Recent large language models achieve strong reasoning performance by generating detailed chain-of-thought traces, but this often leads to excessive token use and high inference latency. Existing efficiency approaches typically focus on model-centric interventions, such as reinforcement learning or supervised fine-tuning, to reduce verbosity. In contrast, we propose a training-free, input-centric approach. Inspired by cognitive psychology, we introduce Focused Chain-of-Thought (F-CoT), which separates information extraction from the reasoning process. F-CoT first organizes the essential information from a query into a concise, structured context and then guides the model to reason exclusively over this context. By preventing attention to irrelevant details, F-CoT naturally produces shorter reasoning paths. On arithmetic word problems, F-CoT reduces generated tokens by 2-3x while maintaining accuracy comparable to standard zero-shot CoT. These results highlight structured input as a simple yet effective lever for more efficient LLM reasoning.

Paper Structure

This paper contains 30 sections, 3 figures, 5 tables.

Figures (3)

  • Figure 1: Focused Chain-of-Thought reasoning. The model first extracts key information into an XML-like context block and then performs reasoning based on that block. The context can also be pre-defined by the user or generated automatically by a larger LLM. When queried using only the context, large reasoning models produce significantly shorter reasoning traces compared to standard natural-language inputs. In this particular example, Qwen3 14B produces 43% fewer tokens compared to standard CoT prompting.
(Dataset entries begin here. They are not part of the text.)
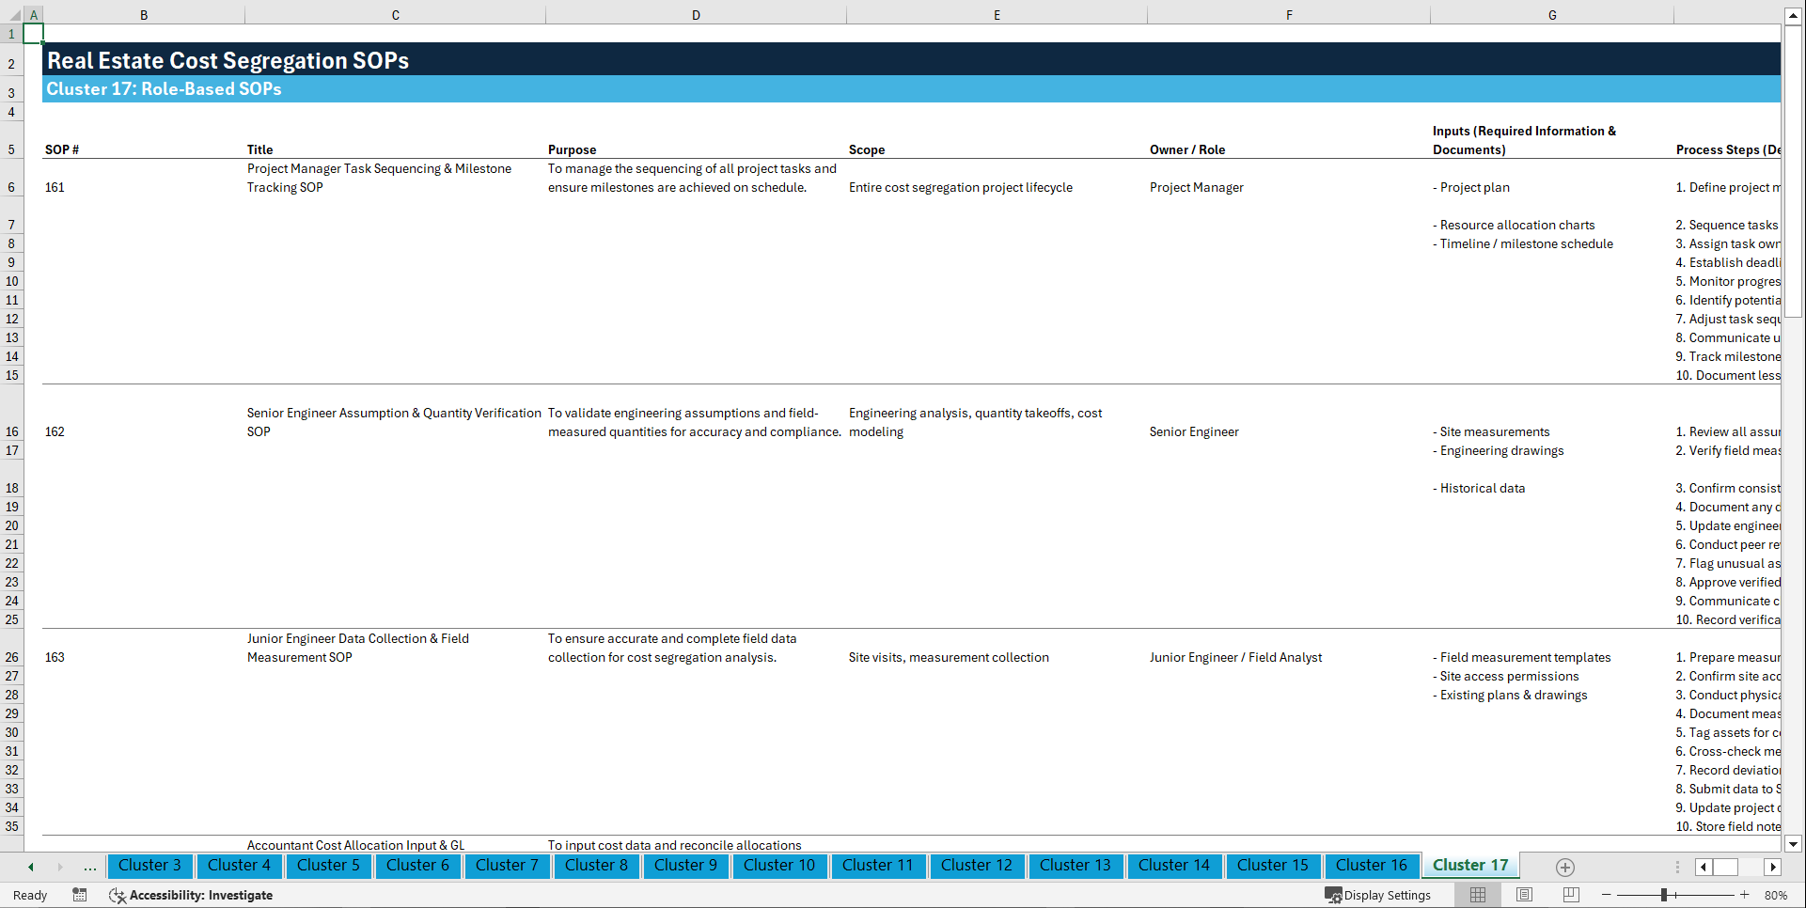Select the Cluster 13 sheet tab
1806x908 pixels.
[1076, 866]
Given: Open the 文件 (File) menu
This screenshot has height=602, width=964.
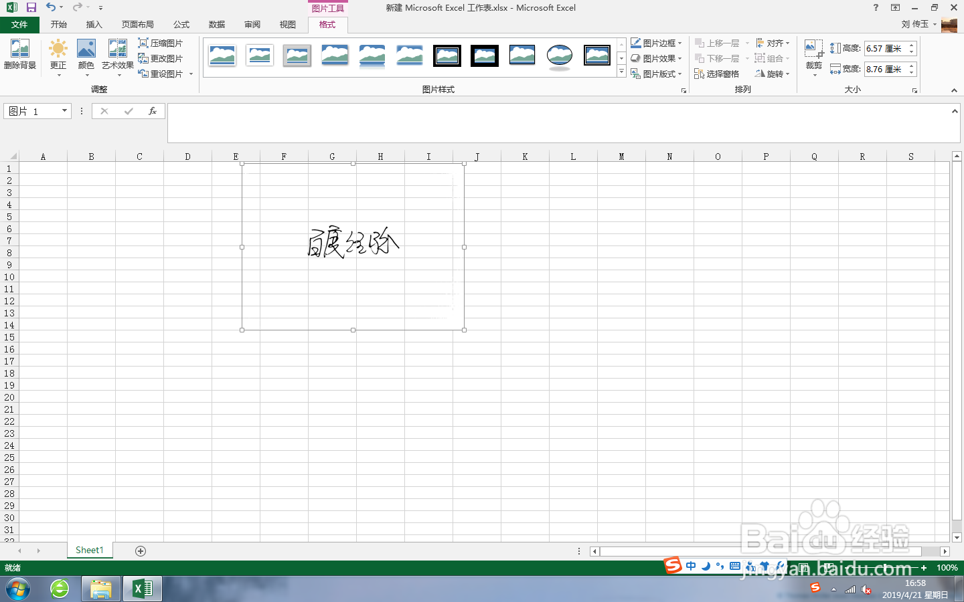Looking at the screenshot, I should point(20,24).
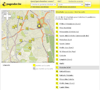This screenshot has width=100, height=90.
Task: Click the pagesdor.be logo
Action: 12,4
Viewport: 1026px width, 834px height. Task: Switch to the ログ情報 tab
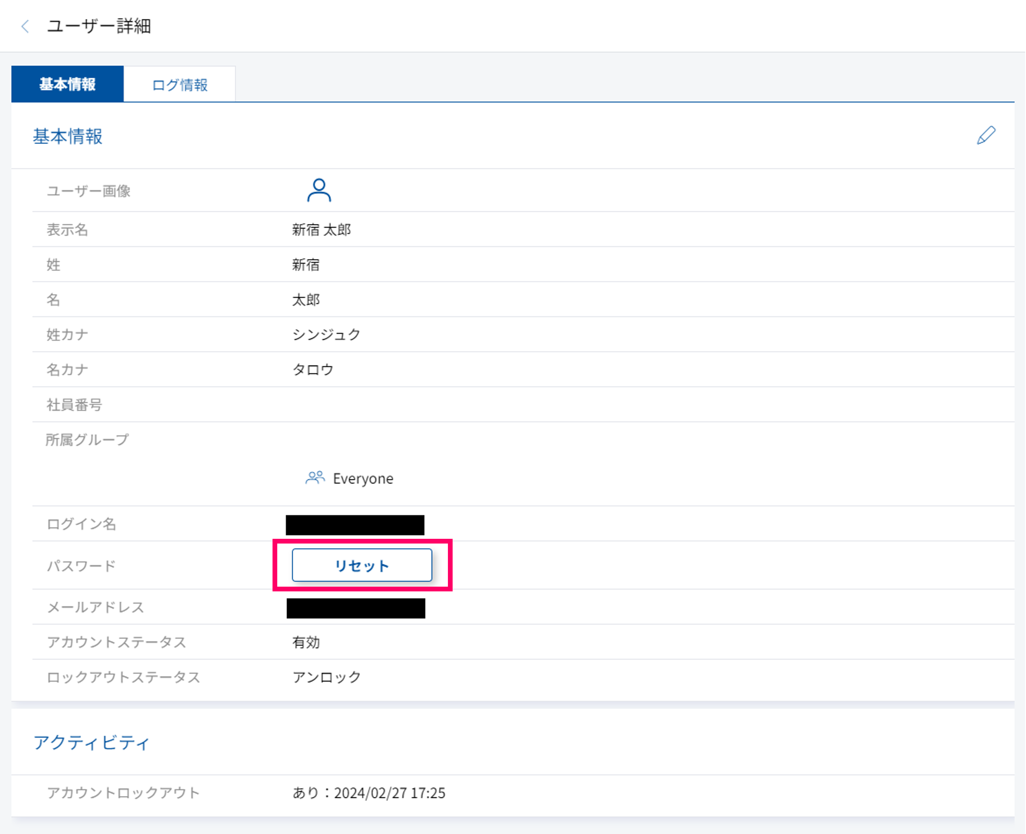[x=179, y=85]
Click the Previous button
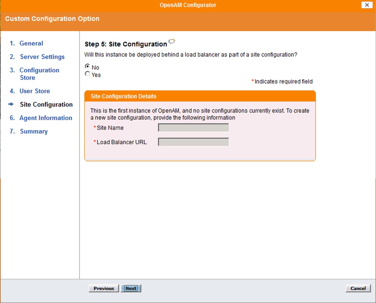 (103, 288)
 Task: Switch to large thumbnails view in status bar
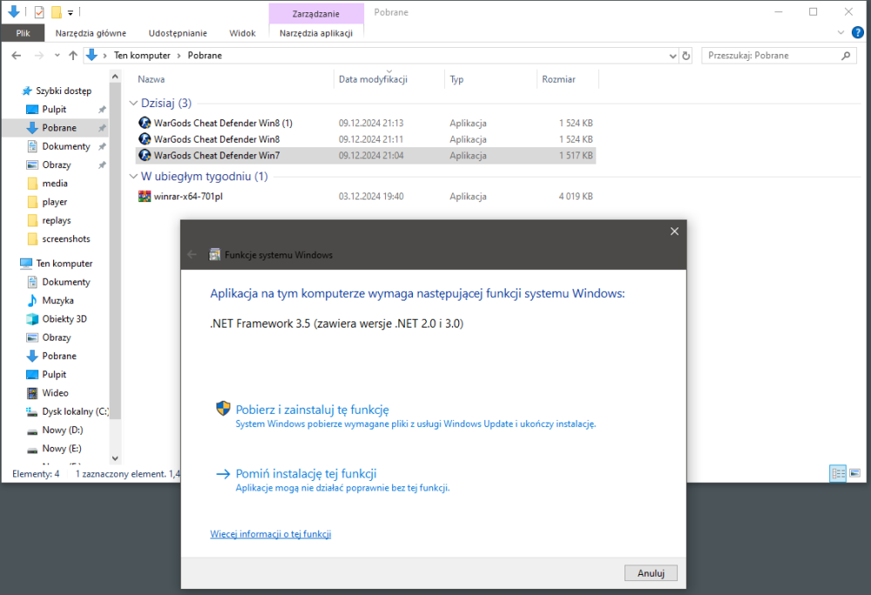[x=854, y=473]
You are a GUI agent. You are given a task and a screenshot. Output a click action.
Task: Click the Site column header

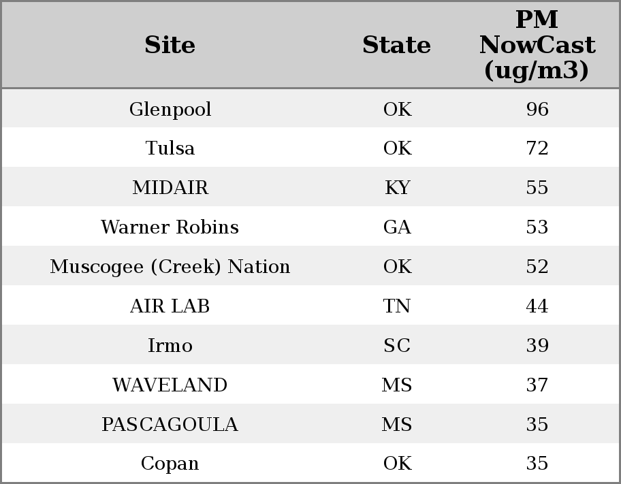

Shown prompts are abbreviated; see Appx. \ref{['appx:context_extraction']} and \ref{['appx:context_reasoning']} for full prompts.
  • Figure 2: Comparison of 0-CoT and our F-CoT using Qwen3 models of various sizes. For F-CoT, two settings are shown: context pre-computed by GPT-5 mini (solid bars) and generated by the model itself (hatched bars). F-CoT results are expressed relative to 0-CoT. While F-CoT matches 0-CoT performance in most cases, it generates substantially fewer tokens, thereby improving inference efficiency. Detailed numerical results are provided in Appendices \ref{['appx:precomputed_context_results']} and \ref{['appx:self_generated_context_results']}.
  • Figure 3: Analysis of reasoning traces during the chain-of-thought, where each sentence is classified as Extraction, Reasoning, or Filler. Blue bars indicate the average share of tokens per category, while green bars show the average number of sentences per category. Although the relative token distribution remains largely unchanged, the number of reasoning and filler sentences is substantially reduced when using our F-CoT compared to 0-CoT. Model: Qwen3-14B; Dataset: MATH-500.